I'm look for if there is any possible methods to make large frontier models 10x, 20x smaller size, maybe some weights fusion techs?
just don't install it atp
I have tried some older GLM models froms Cerebras REAP (https://huggingface.co/collections/cerebras/cerebras-reap). They were pruned by about 20% and then being quantized (e.g. by Unsloth). But that is still not another 10-20x on top of quantization. REAPed models work ok, but at that point you're probably just chasing shadows.
There are plenty of good enough smaller models out there if you don't have a few spare millions of $ in the bank to whip-up terabytes of VRAM.

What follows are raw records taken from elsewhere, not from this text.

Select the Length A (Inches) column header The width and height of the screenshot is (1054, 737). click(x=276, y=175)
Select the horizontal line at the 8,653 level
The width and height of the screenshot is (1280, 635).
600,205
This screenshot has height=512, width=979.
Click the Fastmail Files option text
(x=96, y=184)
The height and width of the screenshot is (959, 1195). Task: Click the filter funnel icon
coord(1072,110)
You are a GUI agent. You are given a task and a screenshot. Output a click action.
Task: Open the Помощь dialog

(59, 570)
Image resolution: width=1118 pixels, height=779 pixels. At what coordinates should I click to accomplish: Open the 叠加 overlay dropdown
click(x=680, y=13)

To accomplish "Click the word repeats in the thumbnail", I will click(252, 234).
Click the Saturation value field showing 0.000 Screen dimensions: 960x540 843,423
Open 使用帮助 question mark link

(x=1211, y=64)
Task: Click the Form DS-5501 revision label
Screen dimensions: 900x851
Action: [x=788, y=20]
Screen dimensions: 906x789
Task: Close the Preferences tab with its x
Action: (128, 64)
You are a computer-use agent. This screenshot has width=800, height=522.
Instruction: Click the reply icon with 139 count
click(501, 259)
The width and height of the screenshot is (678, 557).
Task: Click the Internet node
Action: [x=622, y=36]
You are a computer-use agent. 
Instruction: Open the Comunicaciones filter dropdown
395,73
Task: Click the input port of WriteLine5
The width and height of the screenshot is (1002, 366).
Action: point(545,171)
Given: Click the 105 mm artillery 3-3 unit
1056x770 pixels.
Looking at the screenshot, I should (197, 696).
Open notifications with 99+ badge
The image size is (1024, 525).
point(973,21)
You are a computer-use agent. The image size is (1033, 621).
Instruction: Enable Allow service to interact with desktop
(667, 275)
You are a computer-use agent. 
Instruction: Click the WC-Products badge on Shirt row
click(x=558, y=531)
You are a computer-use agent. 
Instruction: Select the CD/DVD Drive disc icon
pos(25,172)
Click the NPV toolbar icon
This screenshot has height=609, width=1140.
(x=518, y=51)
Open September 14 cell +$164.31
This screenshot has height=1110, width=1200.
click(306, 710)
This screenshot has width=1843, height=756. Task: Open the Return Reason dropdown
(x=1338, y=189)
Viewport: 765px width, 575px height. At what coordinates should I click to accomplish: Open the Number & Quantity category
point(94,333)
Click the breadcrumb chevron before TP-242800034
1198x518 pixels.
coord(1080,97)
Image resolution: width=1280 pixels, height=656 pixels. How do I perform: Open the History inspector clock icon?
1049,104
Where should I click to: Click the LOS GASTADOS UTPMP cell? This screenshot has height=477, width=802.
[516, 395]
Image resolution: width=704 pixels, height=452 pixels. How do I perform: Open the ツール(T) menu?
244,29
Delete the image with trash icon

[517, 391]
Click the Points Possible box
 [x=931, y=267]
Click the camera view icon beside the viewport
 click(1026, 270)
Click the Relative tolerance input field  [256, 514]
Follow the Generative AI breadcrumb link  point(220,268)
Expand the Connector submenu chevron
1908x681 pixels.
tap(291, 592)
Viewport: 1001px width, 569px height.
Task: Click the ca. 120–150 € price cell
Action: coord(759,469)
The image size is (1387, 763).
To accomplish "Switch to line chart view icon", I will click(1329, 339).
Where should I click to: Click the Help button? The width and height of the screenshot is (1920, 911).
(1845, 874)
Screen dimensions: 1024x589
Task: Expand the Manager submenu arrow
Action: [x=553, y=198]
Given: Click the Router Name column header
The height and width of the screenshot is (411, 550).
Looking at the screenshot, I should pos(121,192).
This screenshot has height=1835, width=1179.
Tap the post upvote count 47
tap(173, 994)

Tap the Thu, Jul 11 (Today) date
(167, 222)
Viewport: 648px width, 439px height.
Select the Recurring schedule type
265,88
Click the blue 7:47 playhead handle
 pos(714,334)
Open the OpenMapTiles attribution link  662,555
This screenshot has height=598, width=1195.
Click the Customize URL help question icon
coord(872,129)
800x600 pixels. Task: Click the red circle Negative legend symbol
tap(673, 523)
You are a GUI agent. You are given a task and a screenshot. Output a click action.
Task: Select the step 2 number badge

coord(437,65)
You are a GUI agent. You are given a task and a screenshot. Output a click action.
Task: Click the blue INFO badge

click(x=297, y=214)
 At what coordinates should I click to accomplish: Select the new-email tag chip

That'll be hard - 1-bit is currently 86% smaller and retains around 76.2% accuracy
xD, man how much I want to see IQ0_XXXXXS but no, less then 1 bit quantization isn't possible with our today's compute. The tiniest unit in compute is a 1 or a 0 so... xD
unless if I have been lied to
You are crazy.
Yes, it is possible to do below-1-bit quantization, but it's not trivial to do. Basically, you have to pack individual values in tensors into groups and then quantize the groups - so you basically quantize something like a [0.5, 0.3, 1.2, 0.9] quadruple into say [-2]. As long as the bit-budget for the aggregate is smaller than the number of aggregates, you get a below-1-bit quant.